Extract provided:
BEGIN

6.8

Halsey’s Manic is a Grand, Confounding Image of a Newly-Minted Star

The undefinable pop star aims to paint a clearer image of herself by putting her loves and ambitions on full display

Music Reviews Halsey
Halsey’s Manic is a Grand, Confounding Image of a Newly-Minted Star

Ashley Frangipane, better known as Halsey, has made it a point to defy labels in her rise to pop’s upper echelons. It’s a tricky thing to negotiate that genre fluidity with the pop machine’s penchant for framework—and, at times, it feels like she’s shed and rebuilt three different pop star personas since emerging on the national stage with her 2015 debut, Badlands.

She disavowed the “tri-bi” label (bisexual, biracial, bipolar) that was thrust upon her as an upstart darling at SXSW, the mid-decade comparisons to the wave of alternative pop made by women and that certain DJ duo that may have overshadowed her solo success by climbing to number one on the Billboard charts with her. But being slippery doesn’t a superstar make, a classification that ostensibly applies to her after the past couple of years—after nabbing her first Top 10s, then her first number one single (“Without Me,” which appears here in a beguiling new light), appearing in A Star Is Born and doing double-duty on SNL.

END

Information given:
BEGIN

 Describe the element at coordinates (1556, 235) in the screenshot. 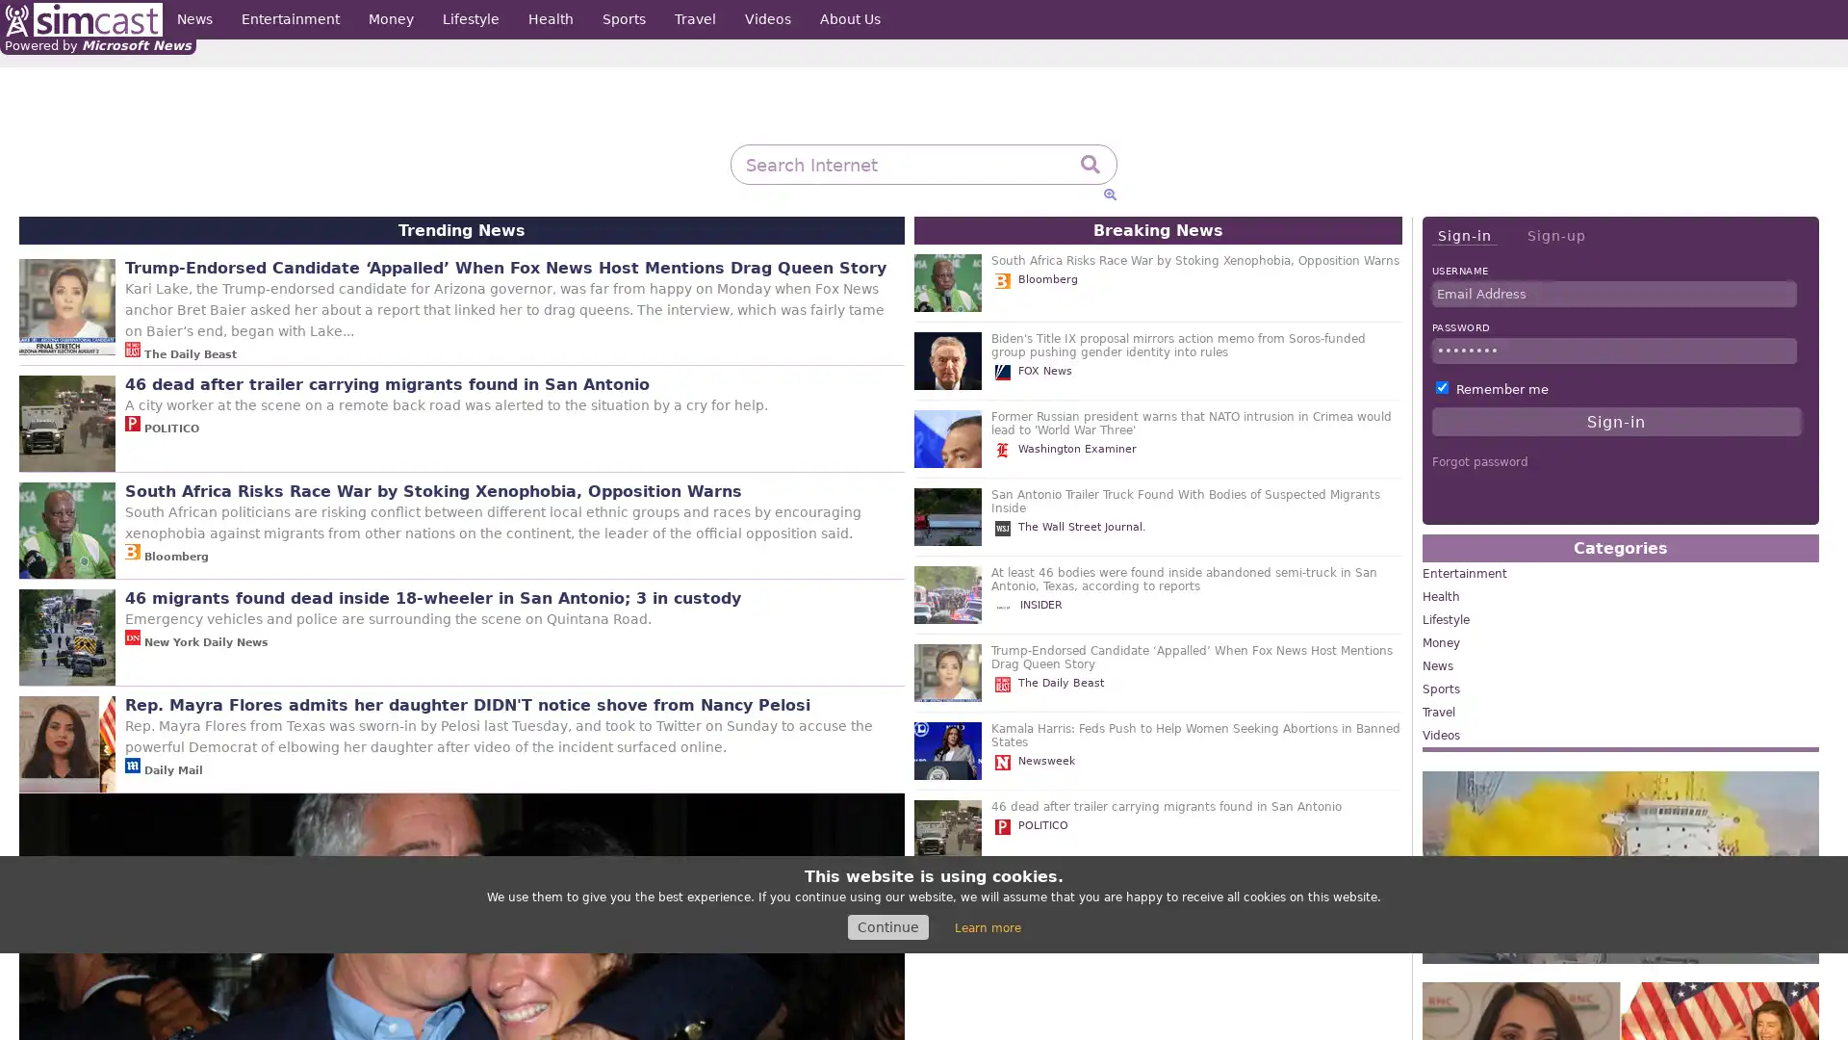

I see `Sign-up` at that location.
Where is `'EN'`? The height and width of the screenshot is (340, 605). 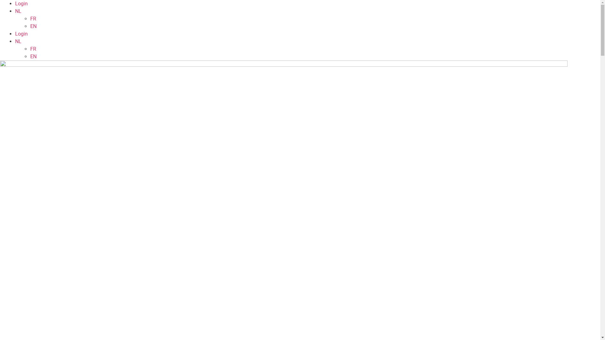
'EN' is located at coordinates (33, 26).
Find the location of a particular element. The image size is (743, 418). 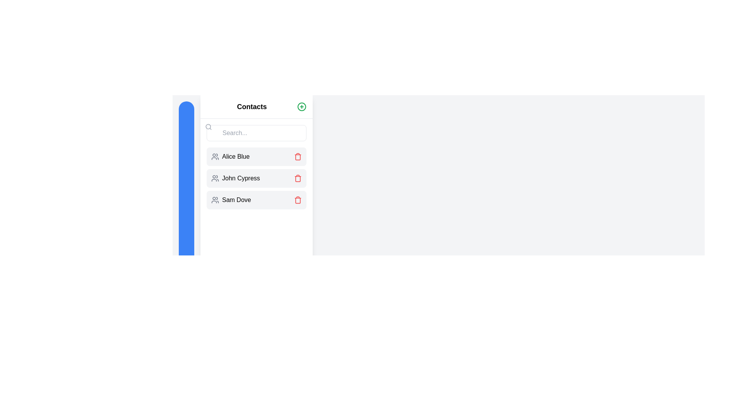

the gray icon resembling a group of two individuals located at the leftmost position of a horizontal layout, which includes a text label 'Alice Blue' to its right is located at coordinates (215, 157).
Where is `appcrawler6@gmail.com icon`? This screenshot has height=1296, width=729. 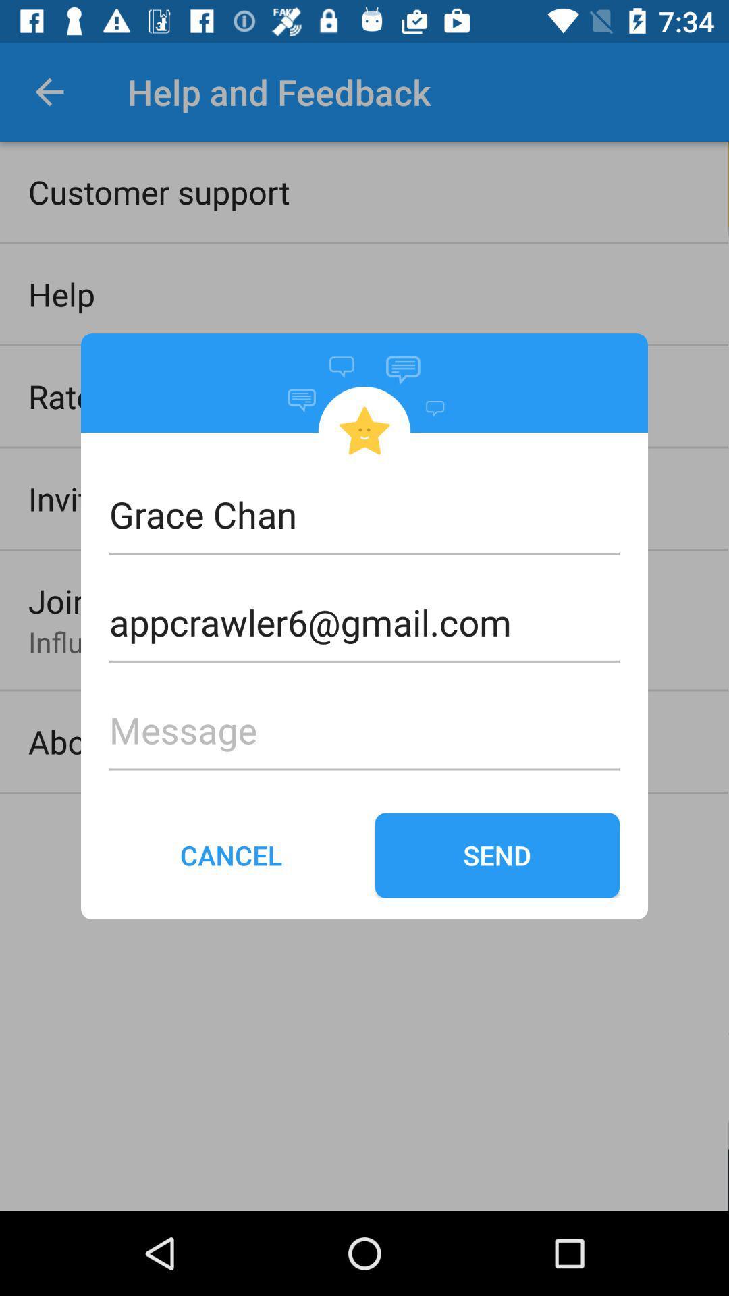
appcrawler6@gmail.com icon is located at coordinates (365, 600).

END
BEGIN

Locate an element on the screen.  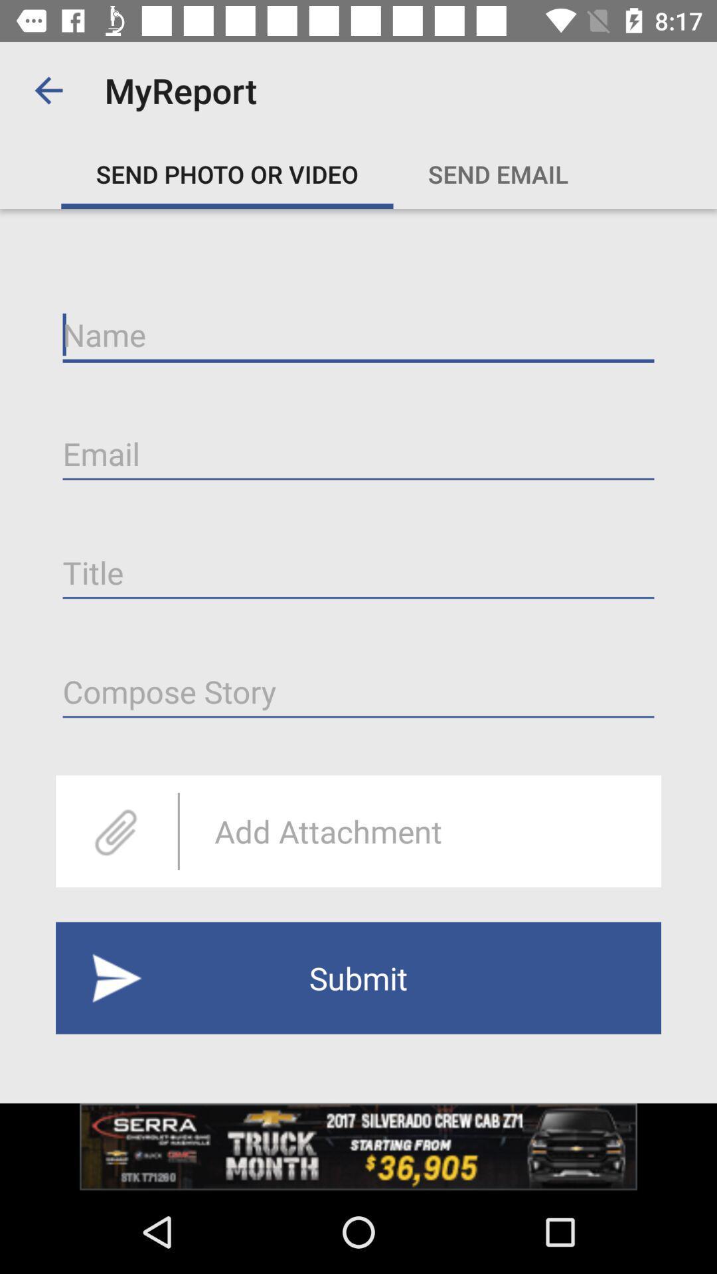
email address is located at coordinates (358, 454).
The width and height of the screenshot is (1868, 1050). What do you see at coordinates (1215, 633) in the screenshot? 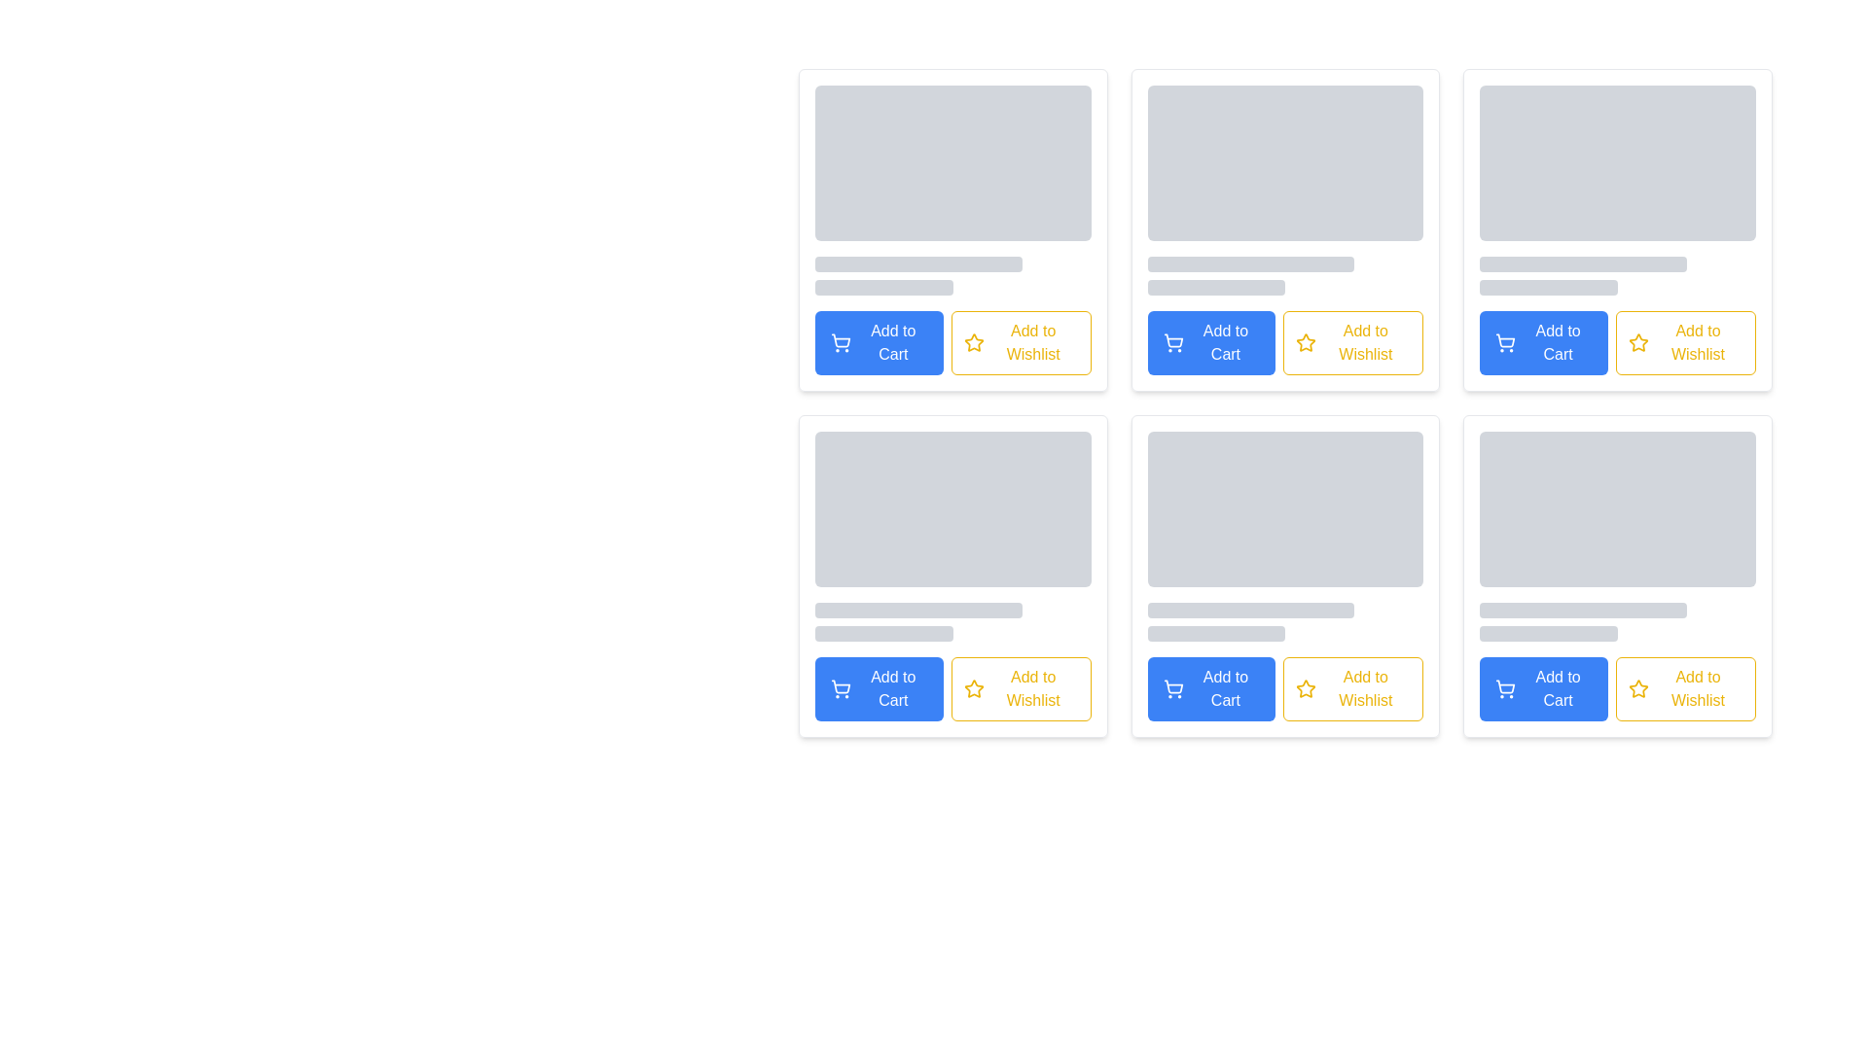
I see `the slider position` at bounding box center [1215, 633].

END
BEGIN

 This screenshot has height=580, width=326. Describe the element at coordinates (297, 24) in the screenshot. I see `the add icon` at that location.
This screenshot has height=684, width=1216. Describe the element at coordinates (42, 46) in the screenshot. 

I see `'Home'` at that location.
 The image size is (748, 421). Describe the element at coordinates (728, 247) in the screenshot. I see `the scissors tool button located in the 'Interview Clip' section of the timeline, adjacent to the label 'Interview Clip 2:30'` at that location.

END

Requirement 1:
Print the stretch of the Halsey review from "Music Reviews Halsey" through "2015 debut, Badlands.", word for word.
Requirement 2:
Which words does the Halsey review give as the components of the "tri-bi" label?

Worked solution 1:
Music Reviews Halsey
Halsey’s Manic is a Grand, Confounding Image of a Newly-Minted Star

Ashley Frangipane, better known as Halsey, has made it a point to defy labels in her rise to pop’s upper echelons. It’s a tricky thing to negotiate that genre fluidity with the pop machine’s penchant for framework—and, at times, it feels like she’s shed and rebuilt three different pop star personas since emerging on the national stage with her 2015 debut, Badlands.

Worked solution 2:
bisexual, biracial, bipolar